Di tengah kekayaan alam yang melimpah, ironisnya banyak rakyat Indonesia yang masih hidup dalam kemiskinan. Ketidakadilan dalam distribusi kekayaan dan pengelolaan sumber daya menjadi topik yang sering diangkat dalam diskusi publik dan debat medsos. Penulisn, dengan pengalamannya sebagai advicer media sosial Semen Indonesia, memahami dengan jelas betapa politik dan bisnis sering kali berjalin dalam tarian yang rumit dan terkadang gelap.
Kisah Harvey Moeis dan Helena Lim hanyalah puncak gunung es dari realitas yang lebih luas. Di balik glamor dan kemewahan, ada cerita tentang bagaimana kekuatan politik dan bisnis saling menguntungkan satu sama lain. Di satu sisi, ada penambang ilegal yang tampaknya didukung oleh kekuatan besar untuk melanjutkan operasi mereka meskipun melanggar hukum. Di sisi lain, ada aktivis yang mengklaim membela hak-hak masyarakat lokal dan lingkungan hidup, tetapi tindakan mereka mungkin salah data awal miss persspsi atau bahkan memiliki motif yang lebih dalam.
Dalam kasus Semen Indonesia, ketika IUP dihentikan, beberapa orang melihat ini sebagai kemenangan bagi lingkungan dan masyarakat lokal.

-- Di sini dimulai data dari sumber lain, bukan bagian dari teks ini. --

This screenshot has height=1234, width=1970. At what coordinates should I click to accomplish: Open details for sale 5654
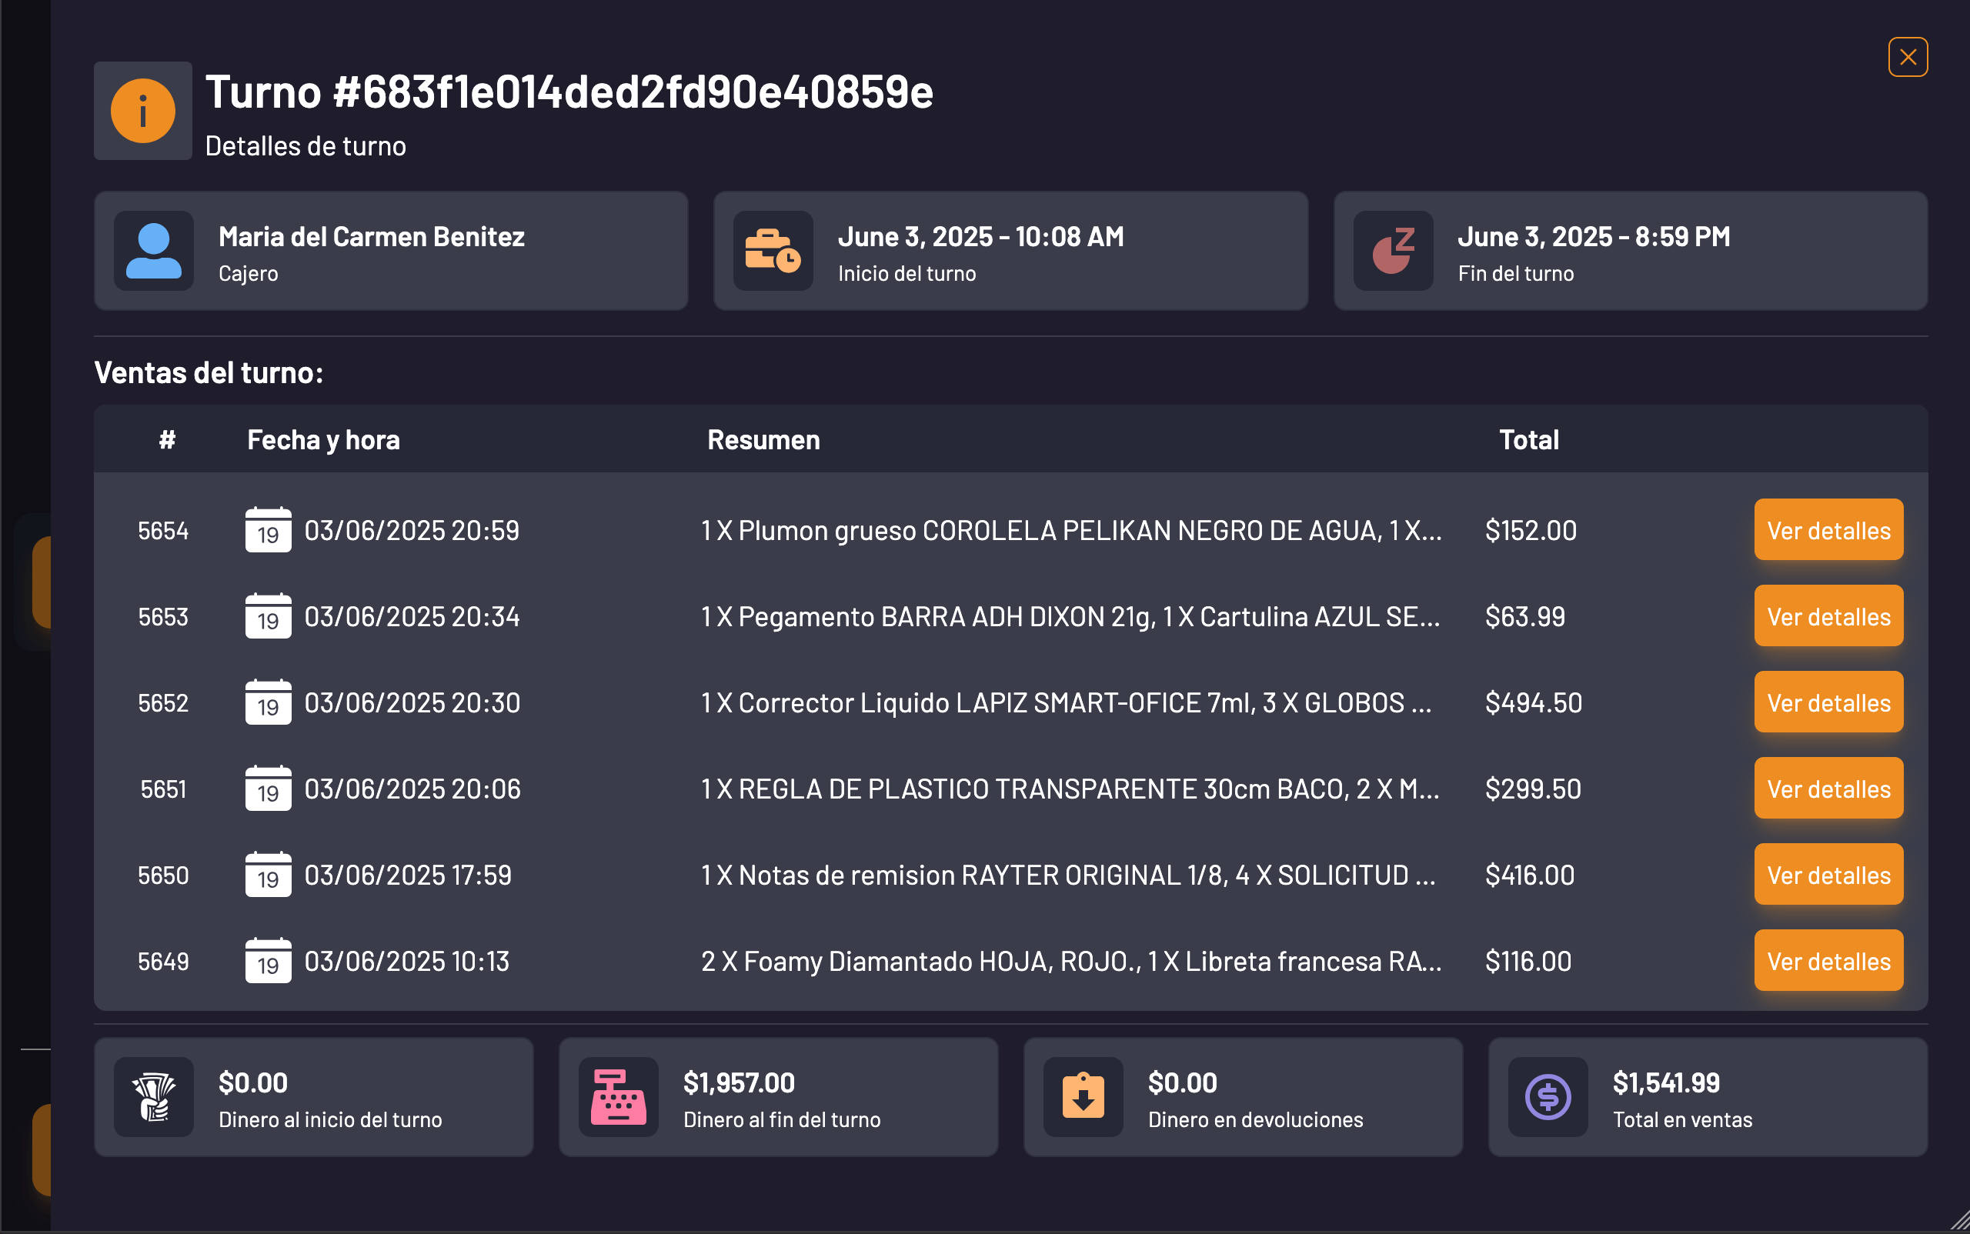1828,530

Namun, penulis mempertanyakan kenapa hanya IUP Semen Indonesia yang menjadi sorotan, sementara PT Indocement, yang justru memiliki pabrik di dekat Gunung Kendeng, tampaknya tidak mendapatkan perhatian yang sama. Apakah karena ada koneksi tertentu yang dilindungi? Pertemuan antara Gunretno dengan Direktur PT Indocement, juga terlibatnya Pakar Hukum Tatanegara terkenal, menimbulkan pertanyaan tentang kemungkinan adanya konflik kepentingan atau bahkan kolusi.
Kasus ini juga menyoroti pentingnya transparansi dan akuntabilitas dalam pengelolaan sumber daya alam. Profesor Machfud MD dan Abraham Samad menyatakan bahwa jika sumber daya alam dikelola dengan benar, maka kekayaan tersebut seharusnya bisa dinikmati oleh seluruh rakyat Indonesia. Namun, realitas yang terjadi seringkali jauh dari ideal. Praktik-praktik korupsi, kolusi, dan nepotisme menghambat potensi pembangunan nasional dan keadilan sosial.
Dalam lingkaran kekuasaan yang terus berputar, cerita tentang Harvey, Helena, dan Gunretno mungkin akan terus berlanjut, sebelum angin perubahan mampu menggusur dan menangkap siap orang kuat di balik Harvei Moies dan Helena Lim berhasil di bekuk.